Tribunal enquadra "críticas severas" a Armando Guebuza dentro da liberdade de expressão
O Tribunal de Recurso da Cidade de Maputo pronunciou-se sobre um artigo de opinião de 2013 contra o ex-Presidente moçambicano Armando Guebuza e concluiu que as "críticas severas" fazem parte do exercício da liberdade de expressão, lê-se no acórdão.
A decisão nega provimento a um recurso do Ministério Público, de 2015, e mantém a sentença de primeira instância, incluindo a ideia de as opiniões serem livres, por muito "embaraço ou desconforto" que criem por serem "críticas severas".
"A liberdade de expressão deve prevalecer sobre a pretensão da defesa da honra e consideração a bem da sociedade e do Estado de Direito Democrático", conclui o acórdão de quatro juízes desembargadores, datado de há uma semana, 10 de Julho, e hoje consultado pela Lusa.
O caso diz respeito a uma carta do economista Nuno Castel-Branco dirigida ao chefe de Estado da altura, Armando Guebuza, divulgada em Novembro de 2013 na rede social Facebook e reproduzida no jornal eletrónico Mediafax.
Entre outras críticas, o autor acusava o chefe de Estado de estar “fora do controlo” e de ter empurrado o país novamente para a guerra, numa alusão aos confrontos, na altura, entre as Forças de Defesa e Segurança e o braço armado da Renamo (Resistência Nacional Moçambicana), principal partido da oposição.
O Ministério Público acusou o autor de difamação, calúnia e injúria contra o Presidente da República e acusou Fernando Mbanze, editor do diário eletrónico Mediafax, do crime de abuso de liberdade de imprensa.
Em Setembro de 2015, o Tribunal Judicial do Distrito de Kampfumo, em Maputo, absolveu ambos, justificando-o com o direito à crítica pública.

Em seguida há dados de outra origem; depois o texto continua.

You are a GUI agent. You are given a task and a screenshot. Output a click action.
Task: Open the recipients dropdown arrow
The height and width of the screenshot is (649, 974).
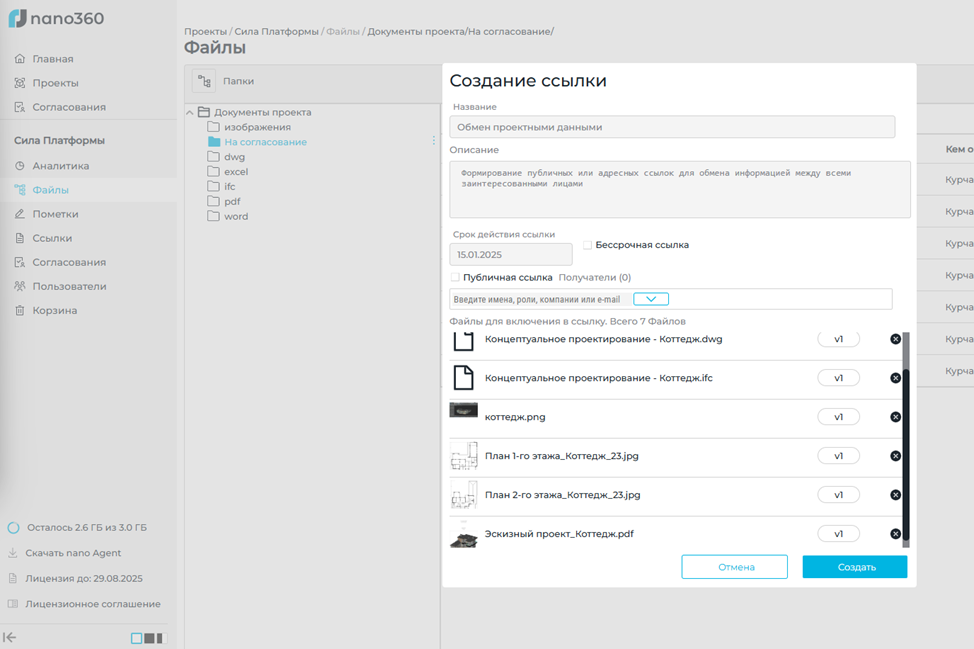pos(651,299)
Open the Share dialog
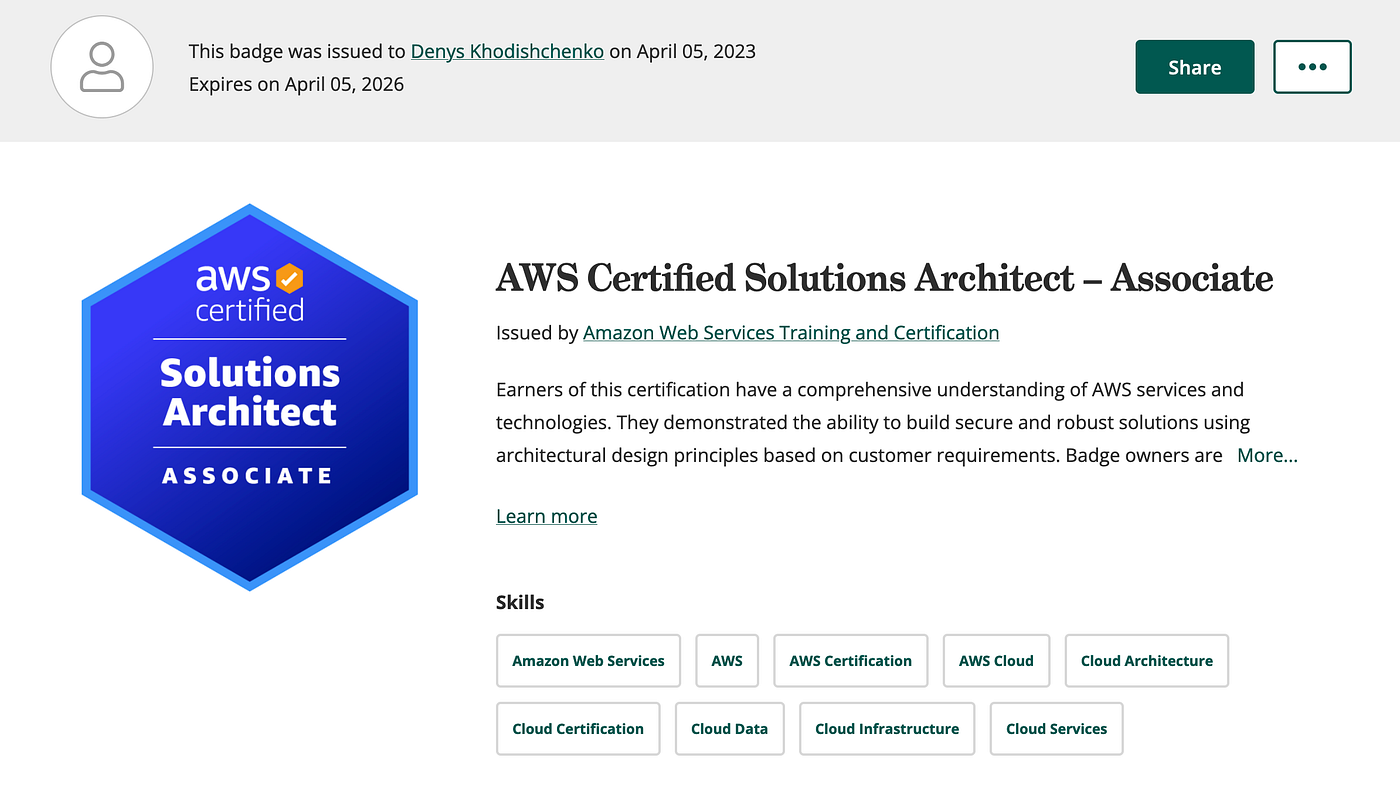This screenshot has width=1400, height=802. (1194, 66)
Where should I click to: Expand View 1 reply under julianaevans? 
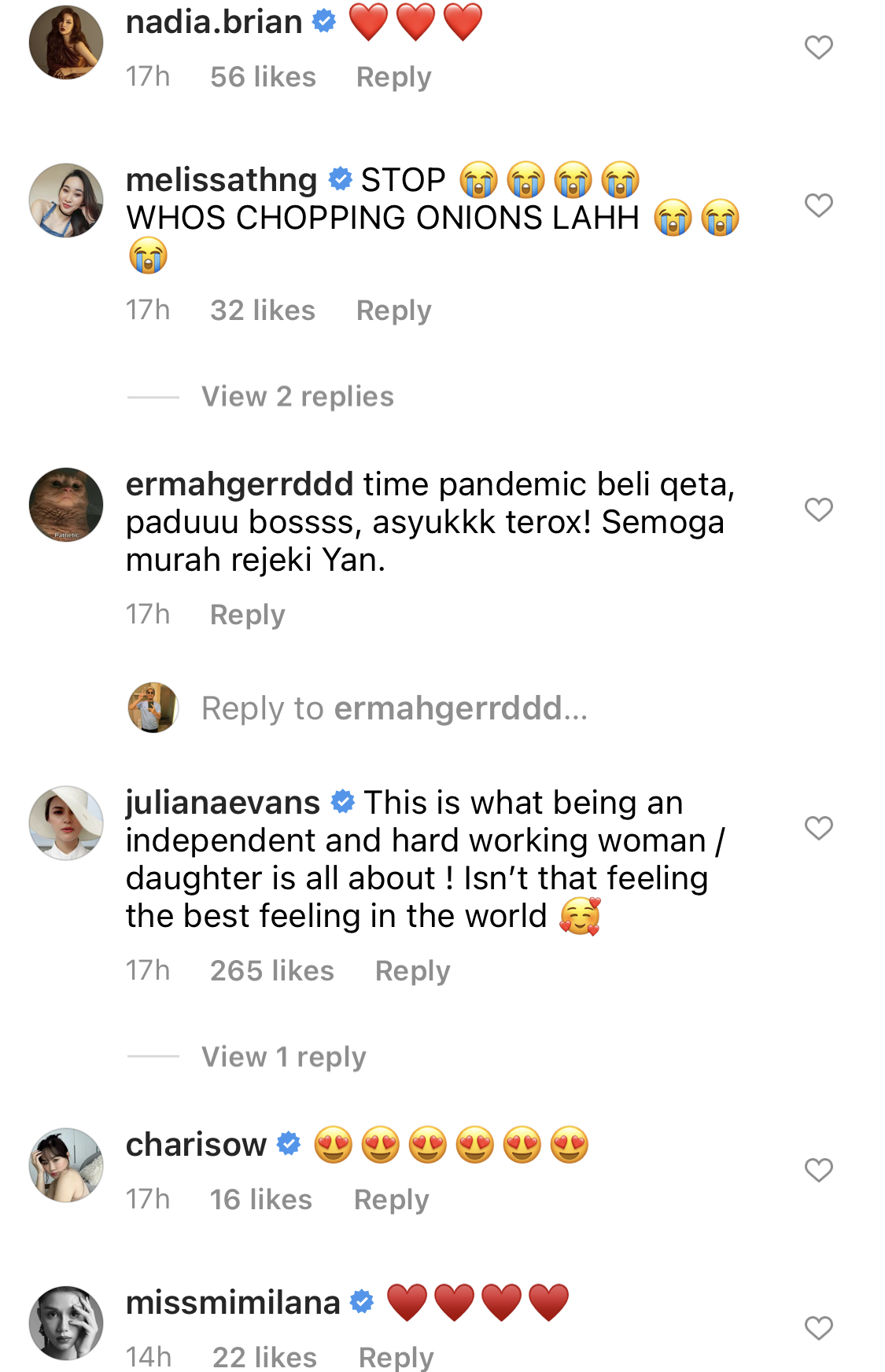[x=283, y=1058]
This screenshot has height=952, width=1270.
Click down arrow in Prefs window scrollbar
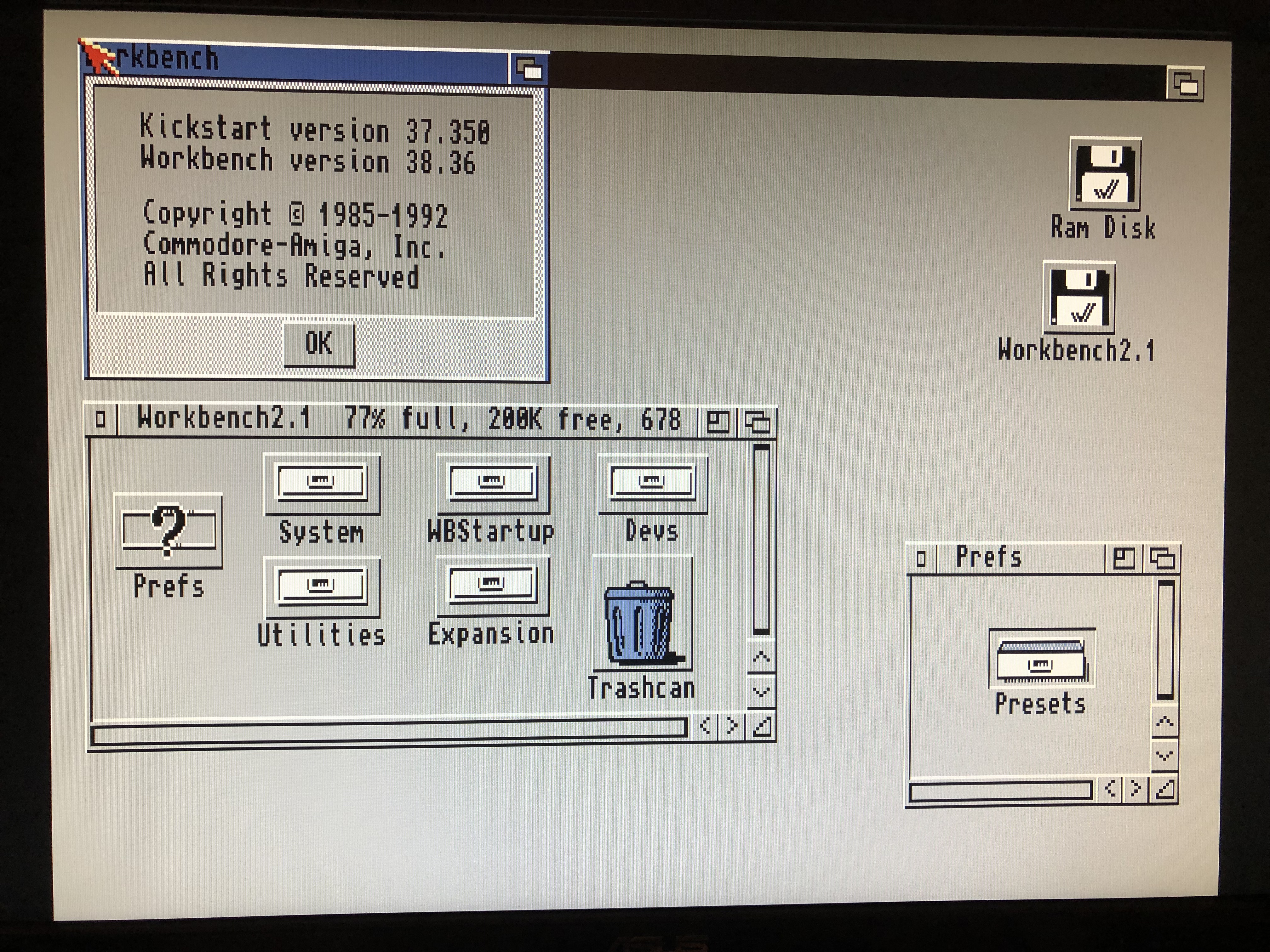pos(1164,756)
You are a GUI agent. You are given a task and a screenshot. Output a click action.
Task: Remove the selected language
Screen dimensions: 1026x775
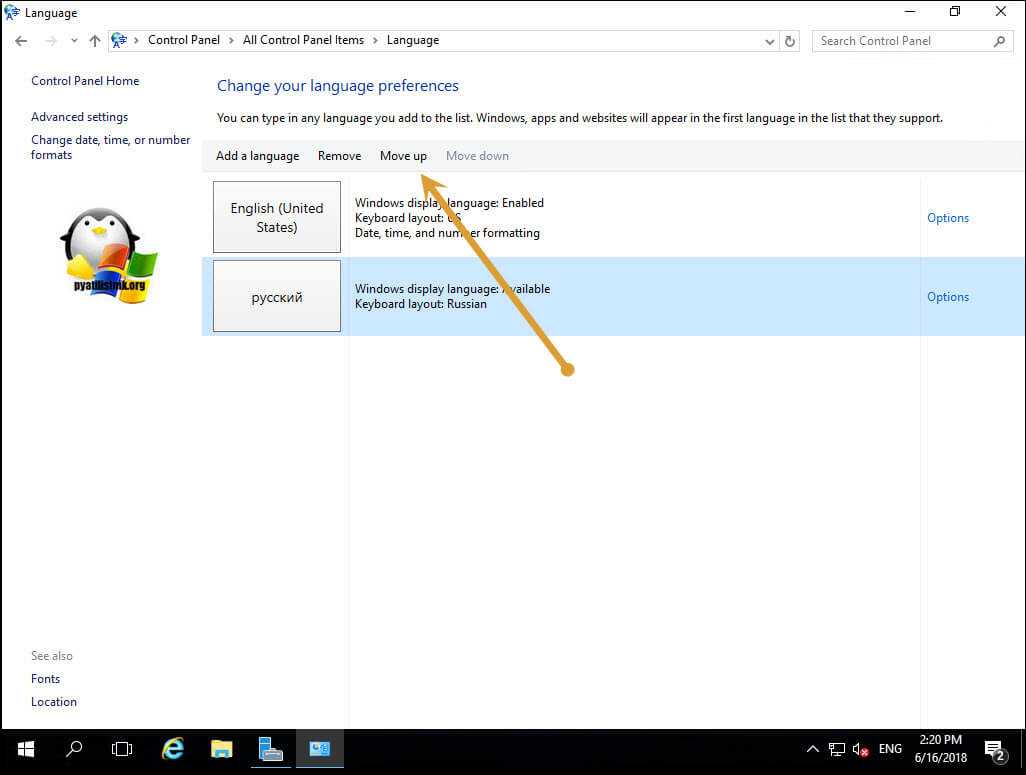339,156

O Ministério Público recorreu, considerando ser necessário encontrar "um ponto de equilíbrio", não se justificando "qualquer sacrifício do direito à honra e consideração, como se a liberdade de expressão e de pensamento e a liberdade de imprensa fossem direitos absolutos" face àquele.
Quase cinco anos depois chega o acórdão em que é negado provimento ao recurso e é confirmada a sentença de primeira instância "nos seus precisos termos".
Segundo o Tribunal de Recurso, é expectável que a actuação de um Presidente da República desperte "as mais diversas emoções de aprovação e reprovação, de amor profundo e ódio visceral. É fruto do ofício! É o peso da responsabilidade e do poder!".
Os juízes desembargadores sublinham que "a limitação do direito de expressão, sob o condão da tutela dos direitos pessoais de honra e bom nome, comprometeria o próprio Estado de Direito Democrático".
"O direito à livre expressão é um meio necessário à sua subsistência e ao controle da actividade política", concluem.